Work instructions:
In the records below, find the line containing "This screenshot has" and return it together with every later line, exactly as written; pictures are to be omitted.

======== Supplied data

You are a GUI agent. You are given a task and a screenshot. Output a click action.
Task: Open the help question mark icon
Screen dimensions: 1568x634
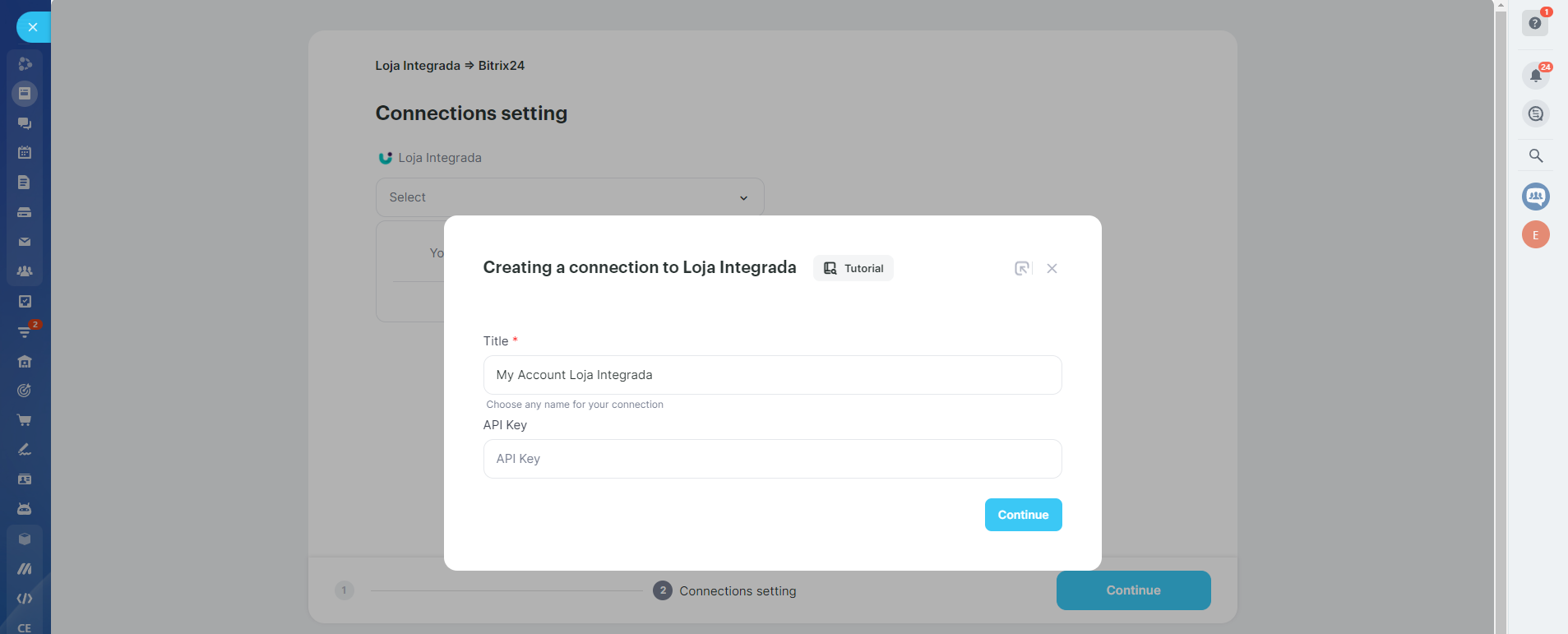coord(1534,23)
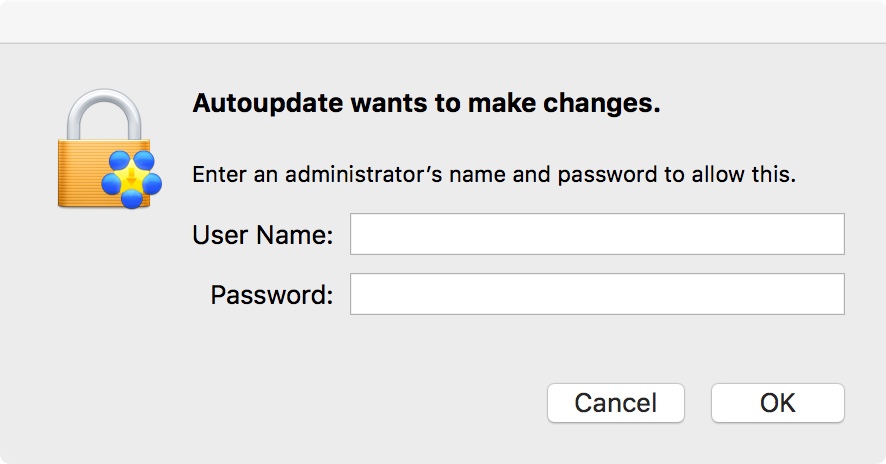Click the "Autoupdate wants to make changes." heading
Viewport: 886px width, 464px height.
[x=426, y=104]
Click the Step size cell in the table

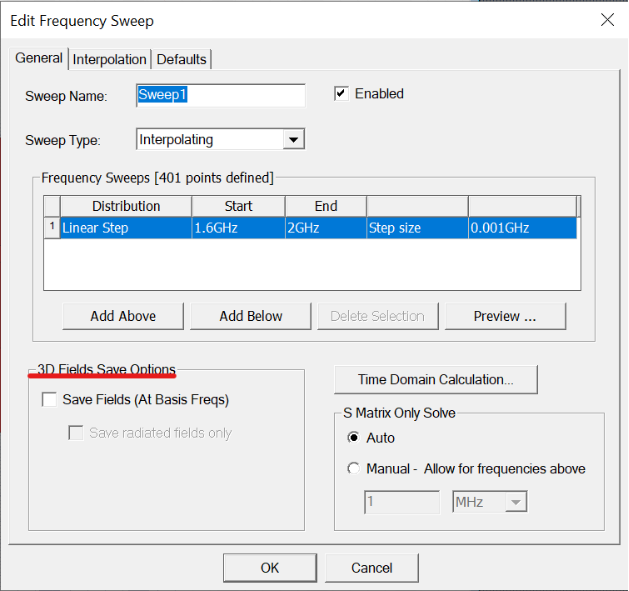(x=416, y=228)
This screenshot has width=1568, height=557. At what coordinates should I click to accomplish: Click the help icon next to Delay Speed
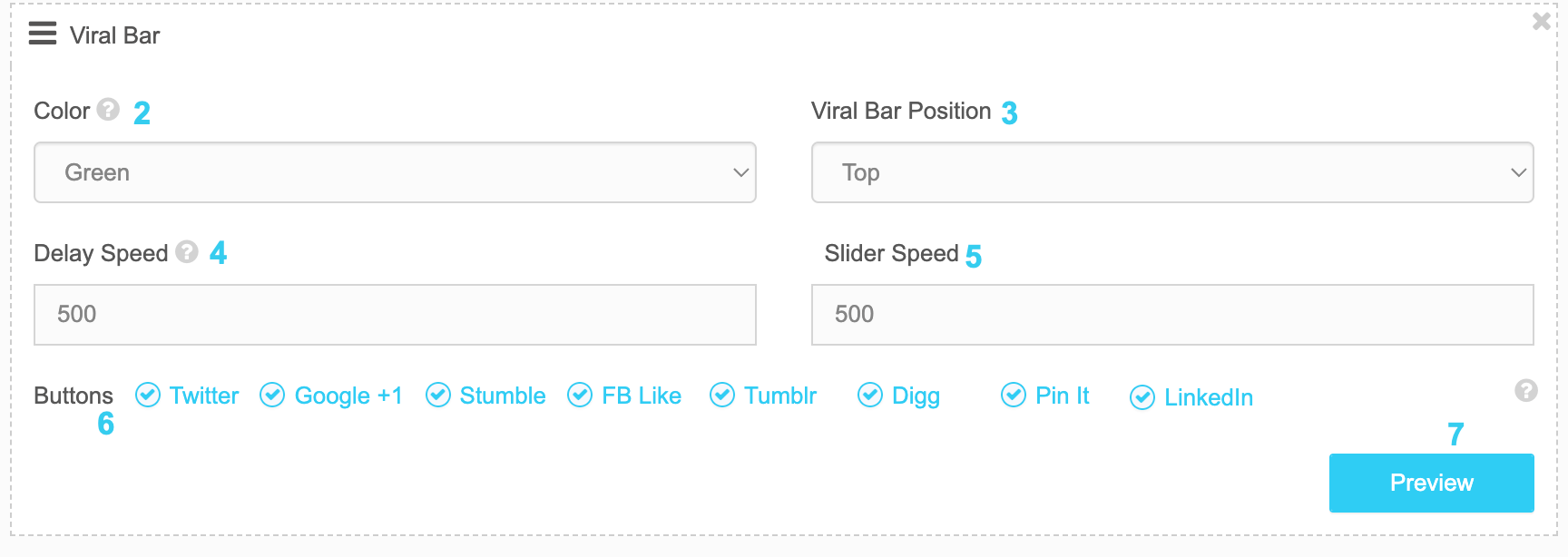tap(187, 251)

================

Response to this task:
This screenshot has width=1568, height=557. At what coordinates should I click to accomplish: Click the help icon next to Delay Speed
tap(187, 251)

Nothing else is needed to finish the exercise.